The Daily Vertical is a video primer for Russia-watchers that appears Monday through Friday. Viewers can suggest topics via Twitter @PowerVertical or on the Power Vertical Facebook page.


Audio Podcast: Russia's Money Laundromat

London's dusty Victorian bricks have become the reserve currency of Russian money launderers.

Brian Whitmore

It began with a television documentary. A sting operation in which two journalists posed as Boris and Nastya -- a Russian official and his mistress, seeking to buy luxury homes in London with money pilfered from the state budget.

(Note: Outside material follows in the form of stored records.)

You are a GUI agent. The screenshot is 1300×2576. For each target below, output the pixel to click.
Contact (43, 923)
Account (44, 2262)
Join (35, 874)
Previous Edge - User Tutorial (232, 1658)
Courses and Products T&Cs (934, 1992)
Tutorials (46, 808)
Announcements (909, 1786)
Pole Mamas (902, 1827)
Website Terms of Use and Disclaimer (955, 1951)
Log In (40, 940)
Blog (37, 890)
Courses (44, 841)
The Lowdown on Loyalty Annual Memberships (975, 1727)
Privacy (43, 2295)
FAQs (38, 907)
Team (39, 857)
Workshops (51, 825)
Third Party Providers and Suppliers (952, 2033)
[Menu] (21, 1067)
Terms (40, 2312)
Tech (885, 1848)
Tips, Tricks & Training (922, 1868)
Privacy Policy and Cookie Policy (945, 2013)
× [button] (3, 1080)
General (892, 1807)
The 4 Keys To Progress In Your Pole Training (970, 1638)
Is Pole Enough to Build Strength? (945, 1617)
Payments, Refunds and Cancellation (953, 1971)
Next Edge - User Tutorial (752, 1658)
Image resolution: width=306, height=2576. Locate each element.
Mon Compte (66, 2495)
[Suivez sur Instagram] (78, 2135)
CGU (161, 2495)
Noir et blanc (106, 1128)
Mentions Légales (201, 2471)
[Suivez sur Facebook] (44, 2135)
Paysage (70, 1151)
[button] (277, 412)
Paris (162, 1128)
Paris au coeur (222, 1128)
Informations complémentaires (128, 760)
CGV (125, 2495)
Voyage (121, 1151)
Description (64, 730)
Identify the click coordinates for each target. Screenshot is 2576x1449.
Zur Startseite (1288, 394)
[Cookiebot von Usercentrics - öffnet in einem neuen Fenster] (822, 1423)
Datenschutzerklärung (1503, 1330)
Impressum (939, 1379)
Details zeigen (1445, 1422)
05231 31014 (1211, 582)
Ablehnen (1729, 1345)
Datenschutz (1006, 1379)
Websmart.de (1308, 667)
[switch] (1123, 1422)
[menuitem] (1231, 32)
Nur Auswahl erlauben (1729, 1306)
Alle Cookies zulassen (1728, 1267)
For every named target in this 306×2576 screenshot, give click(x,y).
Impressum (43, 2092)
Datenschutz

Boris explains the situation to five separate real estate agents, stressing that the sale must be kept secret and off the books. And in each case, the real estate agent agrees to go ahead with the sale, in violation of the United Kingdom's disclosure laws.

From Russia With Cash debuted on July 8 on Britain's Channel 4, and in the weeks since, it has sparked an online campaign to shame British MPs into reforming the country's property laws.

It has also opened a much-needed discussion about how Western countries are complicit in Russian corruption -- and are aiding and abetting Vladimir Putin's authoritarian and increasingly aggressive regime.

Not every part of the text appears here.